EXCERPTED DATA Block Start

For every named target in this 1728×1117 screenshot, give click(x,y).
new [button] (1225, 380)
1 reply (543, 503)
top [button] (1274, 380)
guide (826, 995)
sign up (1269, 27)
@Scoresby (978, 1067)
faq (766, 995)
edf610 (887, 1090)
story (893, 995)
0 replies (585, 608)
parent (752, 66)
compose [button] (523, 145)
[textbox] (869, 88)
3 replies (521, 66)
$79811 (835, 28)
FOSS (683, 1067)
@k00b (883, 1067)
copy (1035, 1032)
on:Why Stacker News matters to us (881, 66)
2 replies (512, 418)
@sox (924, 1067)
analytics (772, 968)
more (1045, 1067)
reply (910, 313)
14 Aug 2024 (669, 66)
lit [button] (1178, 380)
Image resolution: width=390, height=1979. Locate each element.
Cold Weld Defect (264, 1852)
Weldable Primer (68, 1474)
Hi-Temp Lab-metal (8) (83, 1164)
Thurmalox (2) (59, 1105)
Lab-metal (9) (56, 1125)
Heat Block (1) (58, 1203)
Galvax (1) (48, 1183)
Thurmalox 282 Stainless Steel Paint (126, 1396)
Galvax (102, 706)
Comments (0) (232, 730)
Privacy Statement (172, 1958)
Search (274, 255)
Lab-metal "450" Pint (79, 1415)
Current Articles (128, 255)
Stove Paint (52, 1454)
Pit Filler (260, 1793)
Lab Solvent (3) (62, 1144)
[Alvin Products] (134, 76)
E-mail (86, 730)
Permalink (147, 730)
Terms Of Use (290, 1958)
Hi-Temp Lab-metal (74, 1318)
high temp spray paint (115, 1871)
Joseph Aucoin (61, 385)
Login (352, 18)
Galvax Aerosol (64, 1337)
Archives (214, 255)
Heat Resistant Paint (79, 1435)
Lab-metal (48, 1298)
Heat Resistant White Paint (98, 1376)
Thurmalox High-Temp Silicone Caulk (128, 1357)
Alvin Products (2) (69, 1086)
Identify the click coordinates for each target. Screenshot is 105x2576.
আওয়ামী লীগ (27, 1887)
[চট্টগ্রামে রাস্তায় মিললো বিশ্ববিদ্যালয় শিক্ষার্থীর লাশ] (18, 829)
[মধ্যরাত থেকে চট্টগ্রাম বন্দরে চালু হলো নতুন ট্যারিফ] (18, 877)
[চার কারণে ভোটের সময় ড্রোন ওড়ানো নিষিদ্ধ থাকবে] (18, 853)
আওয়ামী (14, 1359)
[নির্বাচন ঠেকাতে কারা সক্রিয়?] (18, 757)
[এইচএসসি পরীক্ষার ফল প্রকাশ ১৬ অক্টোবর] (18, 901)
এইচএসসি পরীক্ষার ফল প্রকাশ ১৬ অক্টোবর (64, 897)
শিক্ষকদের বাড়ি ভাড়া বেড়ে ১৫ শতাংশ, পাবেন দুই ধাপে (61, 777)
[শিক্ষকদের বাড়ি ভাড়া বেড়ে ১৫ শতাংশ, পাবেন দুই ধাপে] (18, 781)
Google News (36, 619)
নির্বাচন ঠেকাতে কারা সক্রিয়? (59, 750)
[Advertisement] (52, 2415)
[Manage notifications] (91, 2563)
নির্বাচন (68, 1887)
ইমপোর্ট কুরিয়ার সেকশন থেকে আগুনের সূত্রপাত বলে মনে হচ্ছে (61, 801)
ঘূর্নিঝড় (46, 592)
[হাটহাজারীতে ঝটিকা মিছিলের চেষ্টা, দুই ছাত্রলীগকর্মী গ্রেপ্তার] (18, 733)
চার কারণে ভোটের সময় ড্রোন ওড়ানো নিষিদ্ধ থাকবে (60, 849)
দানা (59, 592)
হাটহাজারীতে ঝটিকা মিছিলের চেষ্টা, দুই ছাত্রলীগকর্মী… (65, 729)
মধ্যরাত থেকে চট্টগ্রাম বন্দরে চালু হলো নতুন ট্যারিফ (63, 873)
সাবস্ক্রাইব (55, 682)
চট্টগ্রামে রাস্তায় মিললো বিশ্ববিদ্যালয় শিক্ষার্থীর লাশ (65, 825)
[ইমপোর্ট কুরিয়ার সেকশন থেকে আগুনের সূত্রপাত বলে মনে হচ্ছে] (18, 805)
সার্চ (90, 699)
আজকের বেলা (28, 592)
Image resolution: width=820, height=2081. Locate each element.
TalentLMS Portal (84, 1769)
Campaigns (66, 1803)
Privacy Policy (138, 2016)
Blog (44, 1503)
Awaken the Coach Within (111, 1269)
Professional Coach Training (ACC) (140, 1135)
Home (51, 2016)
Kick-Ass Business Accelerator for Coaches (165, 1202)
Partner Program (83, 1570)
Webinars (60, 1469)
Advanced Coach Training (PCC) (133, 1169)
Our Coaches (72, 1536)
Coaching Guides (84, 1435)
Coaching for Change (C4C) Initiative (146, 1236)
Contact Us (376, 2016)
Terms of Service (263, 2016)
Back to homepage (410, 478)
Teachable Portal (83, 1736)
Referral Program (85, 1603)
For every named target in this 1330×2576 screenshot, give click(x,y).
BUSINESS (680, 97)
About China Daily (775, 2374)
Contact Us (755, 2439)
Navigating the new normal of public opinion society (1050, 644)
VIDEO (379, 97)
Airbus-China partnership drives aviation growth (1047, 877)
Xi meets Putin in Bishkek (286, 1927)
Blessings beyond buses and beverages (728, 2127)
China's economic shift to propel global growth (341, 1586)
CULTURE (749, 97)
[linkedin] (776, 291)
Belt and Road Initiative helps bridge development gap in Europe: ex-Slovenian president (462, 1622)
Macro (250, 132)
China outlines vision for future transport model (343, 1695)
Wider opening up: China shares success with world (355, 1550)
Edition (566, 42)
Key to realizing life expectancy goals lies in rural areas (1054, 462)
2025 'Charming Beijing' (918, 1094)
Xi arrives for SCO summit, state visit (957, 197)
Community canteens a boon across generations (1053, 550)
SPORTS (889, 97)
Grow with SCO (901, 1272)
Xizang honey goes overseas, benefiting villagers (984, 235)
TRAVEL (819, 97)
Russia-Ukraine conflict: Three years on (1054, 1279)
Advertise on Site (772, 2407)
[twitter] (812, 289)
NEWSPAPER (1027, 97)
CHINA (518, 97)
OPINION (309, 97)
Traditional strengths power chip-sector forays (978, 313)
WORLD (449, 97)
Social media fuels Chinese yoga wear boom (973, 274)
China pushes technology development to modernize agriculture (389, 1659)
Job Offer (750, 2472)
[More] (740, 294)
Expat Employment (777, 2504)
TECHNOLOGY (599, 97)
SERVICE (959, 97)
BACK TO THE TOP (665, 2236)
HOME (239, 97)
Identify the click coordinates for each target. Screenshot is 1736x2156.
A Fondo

EXCERPTED DATA Block End

WHAT THE TASK ASKS
From the line that contains "China pushes technology" down to the final line of the entries, print every line exactly as it is, and only those lines.

OUTPUT FOR THIS EXERCISE
China pushes technology development to modernize agriculture (389, 1659)
Job Offer (750, 2472)
[More] (740, 294)
Expat Employment (777, 2504)
TECHNOLOGY (599, 97)
SERVICE (959, 97)
BACK TO THE TOP (665, 2236)
HOME (239, 97)
Identify the click coordinates for each target. Screenshot is 1736x2156.
A Fondo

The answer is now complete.